Emperor Claudius II (268 – 270), also known as Claudius the Cruel, was fond of starting bloody and unpopular wars for which he needed lots of men. His recruitment attempts were unsuccessful war for the men wanted to stay with their families and loved ones. To get them to “man up” he cancelled all engagements and marriages.

The Roman priest, Saint Valentine, secretly continued to marry couples in direct violation of the Emperor. When Claudius found out, Valentine was apprehended, dragged to prison and condemned. He was scheduled to be beaten to death with clubs and to have his head cut off on February 14.

During his incarceration, St. Valentine tried to stay cheerful and the young people he had married came to visit him in jail, showering him with flowers and notes.

One of his visitors was the daughter of the prison guard who was allowed to visit Valentine in his cell. Sitting and talking for hours, this young woman encouraged St. Valentine to continue to perform marriages in secret.

On the day he was scheduled to be beheaded, he left his friend a note thanking her for her friendship and loyalty, and it was signed, “Love from your Valentine.” The date was February 14, 269 AD.

Now every year on this day, people remember and exchange love messages on Valentine’s Day; Emperor Claudius is remembered as having tried to stand in the way of love.

Global Romance Trivia:
In the US, marriage is big business. Nearly 6,200 ceremonies are performed per dayfor a total of 2.3 million a year. Of this total, 123,300 marriages were performed in Nevada during 2002.

The median age for a first marriage for women is 25.3 years while me are 26.9 years.

The state with the highest rate of marriage in the US is Idaho with 60 percent; New York has the lowest at 50 percent

In the Middle Ages, young men and women drew names from a bowl to see who their valentines would be. They would wear these names on their sleeves for one week. To wear your heart on your sleeve now means that it is easy for other people to know how you are feeling.

In Wales wooden love spoons are carved and given as gifts on February 14. The spoons are decorated with hearts, keys and keyholes meaning “unlock your heart.”

In some countries, if a young woman receives a gift of clothing from a young man – and she keeps the gift, it means she will marry him.

Marriage, romance and love continue to be popular – in spite of wars and recessions.

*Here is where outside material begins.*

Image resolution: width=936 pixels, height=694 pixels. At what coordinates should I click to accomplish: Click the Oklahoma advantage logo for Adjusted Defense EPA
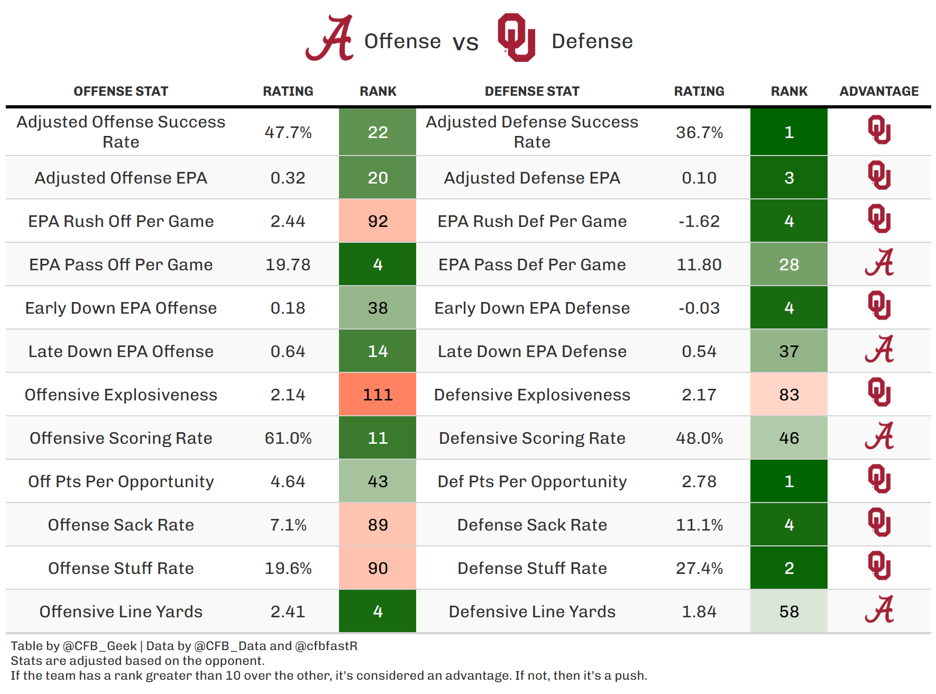tap(879, 176)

When the real thing is not available, searchers for love turn to romance literature, and Romance fiction generated $1.37 billion in sales in 20006

Romance fiction outsold every market category n 2006, with the exception of religion/inspirational

Ninety-three percent of all Romance readers are women and only one in 50 men read a Romance novel in 2002

Although love makes the world-go-round, a study by Pew Internet and American Life Project Online Dating Survey (2005), found that most young people in America “do not describe themselves as actively looking for romantic partners.”

The majority of American adults (56 percent or 113 million people) are not in the dating market (they are married or living as married); however, the number of potential romance-seekers is still huge.

Fully 43 percent of adults (87 million) say they are single. Among all singles, just 16 percent say they are currently looking for a romantic partner. This amounts to 7 percent of the adult population. Some 55 percent of singles report no active interest in seeking a romantic partner; this is especially true for women, for those who have been widowed or divorced, and for older singles.

Don’t Discount the Singles
What does all this mean for business opportunities? Destinations, hotels, restaurants, and attractions have to recognize that engagements, marriages and honeymoons are important and significant markets – however, to focus only on the couple and the family is eliminating a large market share.

Valentine’s Day is still celebrated – but sometimes the “significant other” is not spouse, or fiancée. But, as Saint Valentine found out–best enjoyed with a “best friend.”